ECLI:NL:GHAMS:2015:2702

Gerechtshof Amsterdam

Datum uitspraak
30 juni 2015
Publicatiedatum
2 juli 2015
Zaaknummer
200.112.920-01
Instantie
Gerechtshof Amsterdam
Type
Uitspraak
Rechtsgebied
Civiel recht
Procedures
  • Hoger beroep
Rechters
Vindplaatsen
  • Rechtspraak.nl
AI samenvatting door LexboostAutomatisch gegenereerd

Huurgeschil over lekkage in kapsalon en bovenwoning met behoefte aan deskundigenonderzoek

In deze zaak gaat het om een huurgeschil tussen [appellante], die een kapsalon en een bovenwoning huurt van [geïntimeerde], en de problemen die zijn ontstaan door lekkage in de kapsalon. [appellante] heeft in hoger beroep beroep ingesteld tegen een vonnis van de rechtbank Haarlem, waarin de kantonrechter een tijdelijke huurvermindering heeft toegewezen, maar andere vorderingen heeft afgewezen. De zaak is complex door de verschillende deskundigenrapporten die zijn ingediend over de oorzaak van de lekkage.

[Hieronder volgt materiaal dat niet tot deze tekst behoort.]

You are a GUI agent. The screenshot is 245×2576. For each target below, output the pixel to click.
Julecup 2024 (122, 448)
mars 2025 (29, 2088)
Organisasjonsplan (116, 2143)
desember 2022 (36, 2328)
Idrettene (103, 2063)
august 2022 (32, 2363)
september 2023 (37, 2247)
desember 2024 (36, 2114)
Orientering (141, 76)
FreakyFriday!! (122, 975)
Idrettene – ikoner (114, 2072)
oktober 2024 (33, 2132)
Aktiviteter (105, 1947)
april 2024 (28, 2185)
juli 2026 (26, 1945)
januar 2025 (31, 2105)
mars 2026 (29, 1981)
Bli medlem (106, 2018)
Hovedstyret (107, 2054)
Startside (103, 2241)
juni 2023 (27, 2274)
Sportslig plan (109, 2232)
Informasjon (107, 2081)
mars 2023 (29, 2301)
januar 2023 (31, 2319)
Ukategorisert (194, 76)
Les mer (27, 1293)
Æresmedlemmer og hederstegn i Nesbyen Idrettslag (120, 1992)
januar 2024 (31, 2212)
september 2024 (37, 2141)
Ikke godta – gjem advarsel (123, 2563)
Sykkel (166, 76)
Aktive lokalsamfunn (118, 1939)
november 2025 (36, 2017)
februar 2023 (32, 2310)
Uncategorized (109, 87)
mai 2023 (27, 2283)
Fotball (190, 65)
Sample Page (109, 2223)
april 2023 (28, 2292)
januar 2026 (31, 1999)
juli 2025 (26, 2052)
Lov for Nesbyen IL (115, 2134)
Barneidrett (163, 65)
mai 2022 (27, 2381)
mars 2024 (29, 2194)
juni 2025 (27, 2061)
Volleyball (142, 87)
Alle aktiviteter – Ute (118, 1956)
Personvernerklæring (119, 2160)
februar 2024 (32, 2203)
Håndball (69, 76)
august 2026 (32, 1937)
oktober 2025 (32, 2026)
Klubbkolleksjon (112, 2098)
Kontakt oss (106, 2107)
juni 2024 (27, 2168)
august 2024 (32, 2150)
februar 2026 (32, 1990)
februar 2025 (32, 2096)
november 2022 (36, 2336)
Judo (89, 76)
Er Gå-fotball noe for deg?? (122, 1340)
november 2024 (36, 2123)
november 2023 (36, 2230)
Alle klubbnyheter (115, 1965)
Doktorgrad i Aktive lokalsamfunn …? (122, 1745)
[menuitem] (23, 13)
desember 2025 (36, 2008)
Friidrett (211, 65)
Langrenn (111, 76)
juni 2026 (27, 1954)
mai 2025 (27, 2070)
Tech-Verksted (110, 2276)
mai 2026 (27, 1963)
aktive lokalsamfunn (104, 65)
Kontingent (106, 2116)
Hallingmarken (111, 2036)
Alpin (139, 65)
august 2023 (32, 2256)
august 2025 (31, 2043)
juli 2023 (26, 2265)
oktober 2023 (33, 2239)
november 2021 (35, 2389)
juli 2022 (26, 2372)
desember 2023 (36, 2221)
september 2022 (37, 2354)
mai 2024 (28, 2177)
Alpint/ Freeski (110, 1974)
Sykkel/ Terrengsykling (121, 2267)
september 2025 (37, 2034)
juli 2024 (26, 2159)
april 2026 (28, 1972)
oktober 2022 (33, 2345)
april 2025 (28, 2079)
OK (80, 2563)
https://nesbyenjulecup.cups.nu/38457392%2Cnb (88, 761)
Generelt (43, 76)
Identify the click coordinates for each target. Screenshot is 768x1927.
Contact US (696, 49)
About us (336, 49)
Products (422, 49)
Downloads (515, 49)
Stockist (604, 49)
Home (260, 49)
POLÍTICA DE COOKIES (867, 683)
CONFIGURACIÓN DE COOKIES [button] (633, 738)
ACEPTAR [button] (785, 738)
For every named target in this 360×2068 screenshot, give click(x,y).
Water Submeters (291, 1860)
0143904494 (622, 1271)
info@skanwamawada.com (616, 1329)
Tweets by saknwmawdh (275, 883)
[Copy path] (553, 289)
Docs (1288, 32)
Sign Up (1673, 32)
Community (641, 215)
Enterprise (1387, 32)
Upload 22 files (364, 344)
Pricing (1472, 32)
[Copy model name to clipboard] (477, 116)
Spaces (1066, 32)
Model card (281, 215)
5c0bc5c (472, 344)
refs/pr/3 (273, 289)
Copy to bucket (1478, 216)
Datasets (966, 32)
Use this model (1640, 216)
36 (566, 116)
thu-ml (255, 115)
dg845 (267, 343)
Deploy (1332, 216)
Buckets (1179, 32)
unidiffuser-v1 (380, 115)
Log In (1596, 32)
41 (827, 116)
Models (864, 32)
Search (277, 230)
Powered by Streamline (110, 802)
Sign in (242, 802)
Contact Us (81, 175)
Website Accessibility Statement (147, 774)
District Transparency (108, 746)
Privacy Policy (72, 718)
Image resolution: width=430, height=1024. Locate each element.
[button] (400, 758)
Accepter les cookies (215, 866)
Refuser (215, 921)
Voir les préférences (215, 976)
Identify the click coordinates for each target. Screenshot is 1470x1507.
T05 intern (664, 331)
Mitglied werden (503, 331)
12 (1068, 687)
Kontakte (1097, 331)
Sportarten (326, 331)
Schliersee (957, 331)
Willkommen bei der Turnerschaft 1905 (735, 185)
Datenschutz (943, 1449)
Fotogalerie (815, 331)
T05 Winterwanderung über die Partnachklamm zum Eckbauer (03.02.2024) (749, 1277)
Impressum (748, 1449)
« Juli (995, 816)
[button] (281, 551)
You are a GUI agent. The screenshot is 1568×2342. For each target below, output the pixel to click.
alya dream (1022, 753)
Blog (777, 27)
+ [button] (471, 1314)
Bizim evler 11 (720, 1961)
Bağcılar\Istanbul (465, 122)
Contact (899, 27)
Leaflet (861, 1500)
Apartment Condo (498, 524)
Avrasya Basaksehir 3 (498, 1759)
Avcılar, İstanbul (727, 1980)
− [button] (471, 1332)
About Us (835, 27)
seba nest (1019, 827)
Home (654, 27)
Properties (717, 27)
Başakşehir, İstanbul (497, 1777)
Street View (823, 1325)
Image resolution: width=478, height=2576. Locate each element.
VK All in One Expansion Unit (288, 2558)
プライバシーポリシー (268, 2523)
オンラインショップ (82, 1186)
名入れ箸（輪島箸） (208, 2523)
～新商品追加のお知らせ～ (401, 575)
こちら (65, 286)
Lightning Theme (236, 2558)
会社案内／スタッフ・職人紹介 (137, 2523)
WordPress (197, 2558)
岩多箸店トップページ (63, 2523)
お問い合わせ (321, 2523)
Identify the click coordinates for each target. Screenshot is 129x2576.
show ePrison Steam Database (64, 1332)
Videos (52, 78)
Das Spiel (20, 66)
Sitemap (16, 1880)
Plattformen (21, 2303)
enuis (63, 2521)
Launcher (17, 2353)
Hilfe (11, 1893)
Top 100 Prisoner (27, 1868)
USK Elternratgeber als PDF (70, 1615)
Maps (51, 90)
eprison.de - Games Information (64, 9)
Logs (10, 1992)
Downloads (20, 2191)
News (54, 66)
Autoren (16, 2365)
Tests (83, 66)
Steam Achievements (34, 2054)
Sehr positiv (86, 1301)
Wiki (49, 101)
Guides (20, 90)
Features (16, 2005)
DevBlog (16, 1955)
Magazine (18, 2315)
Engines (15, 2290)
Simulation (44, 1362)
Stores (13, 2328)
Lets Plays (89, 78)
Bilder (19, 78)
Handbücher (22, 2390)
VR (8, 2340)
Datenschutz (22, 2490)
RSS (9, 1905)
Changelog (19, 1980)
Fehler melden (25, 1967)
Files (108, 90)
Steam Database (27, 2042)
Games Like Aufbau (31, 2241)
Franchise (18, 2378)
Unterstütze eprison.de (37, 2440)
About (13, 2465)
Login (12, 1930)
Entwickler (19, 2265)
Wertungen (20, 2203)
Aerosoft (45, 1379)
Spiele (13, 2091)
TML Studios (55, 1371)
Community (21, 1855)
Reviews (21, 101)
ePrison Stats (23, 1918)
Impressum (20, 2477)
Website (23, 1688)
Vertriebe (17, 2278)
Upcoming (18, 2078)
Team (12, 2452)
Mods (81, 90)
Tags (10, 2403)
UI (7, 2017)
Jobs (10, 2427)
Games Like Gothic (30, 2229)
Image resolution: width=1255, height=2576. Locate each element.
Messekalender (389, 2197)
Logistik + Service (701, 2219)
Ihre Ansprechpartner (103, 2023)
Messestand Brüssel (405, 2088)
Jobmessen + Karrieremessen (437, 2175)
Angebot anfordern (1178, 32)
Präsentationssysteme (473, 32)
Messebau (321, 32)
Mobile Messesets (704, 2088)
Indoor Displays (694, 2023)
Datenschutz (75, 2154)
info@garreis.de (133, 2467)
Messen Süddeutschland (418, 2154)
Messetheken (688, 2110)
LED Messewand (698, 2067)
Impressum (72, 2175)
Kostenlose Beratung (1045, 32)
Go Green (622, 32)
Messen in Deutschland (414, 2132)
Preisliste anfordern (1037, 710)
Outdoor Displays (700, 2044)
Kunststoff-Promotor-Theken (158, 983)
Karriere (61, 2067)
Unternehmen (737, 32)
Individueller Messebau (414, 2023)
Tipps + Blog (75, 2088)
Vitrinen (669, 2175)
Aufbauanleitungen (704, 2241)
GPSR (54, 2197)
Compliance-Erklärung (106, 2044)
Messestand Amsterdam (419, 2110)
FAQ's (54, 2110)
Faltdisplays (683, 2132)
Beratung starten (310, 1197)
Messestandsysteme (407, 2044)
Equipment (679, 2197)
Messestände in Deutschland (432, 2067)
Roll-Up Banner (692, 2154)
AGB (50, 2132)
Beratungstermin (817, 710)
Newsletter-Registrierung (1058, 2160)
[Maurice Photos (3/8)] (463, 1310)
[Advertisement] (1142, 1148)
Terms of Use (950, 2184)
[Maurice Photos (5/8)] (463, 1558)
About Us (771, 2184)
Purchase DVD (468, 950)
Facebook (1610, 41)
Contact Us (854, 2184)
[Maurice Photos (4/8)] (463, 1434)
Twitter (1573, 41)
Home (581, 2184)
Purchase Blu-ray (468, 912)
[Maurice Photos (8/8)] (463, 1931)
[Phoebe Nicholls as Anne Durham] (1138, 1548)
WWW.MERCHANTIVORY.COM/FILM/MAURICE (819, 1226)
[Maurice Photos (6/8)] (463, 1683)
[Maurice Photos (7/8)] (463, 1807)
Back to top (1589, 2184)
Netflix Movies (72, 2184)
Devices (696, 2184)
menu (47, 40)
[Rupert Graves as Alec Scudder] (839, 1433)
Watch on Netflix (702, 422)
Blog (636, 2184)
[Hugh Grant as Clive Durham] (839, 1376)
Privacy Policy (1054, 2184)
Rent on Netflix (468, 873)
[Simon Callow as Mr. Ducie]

De kantonrechter heeft vastgesteld dat er in 2008 ernstige lekkage heeft plaatsgevonden, maar de oorzaak hiervan is niet duidelijk. [geïntimeerde] heeft de aansprakelijkheid ontkend en stelt dat [appellante] zelf verantwoordelijk is voor het onderhoud van de badkamer. Het hof heeft behoefte aan een nieuw deskundigenrapport om de oorzaak van de lekkage vast te stellen, aangezien eerdere rapporten geen eenduidige conclusie bieden.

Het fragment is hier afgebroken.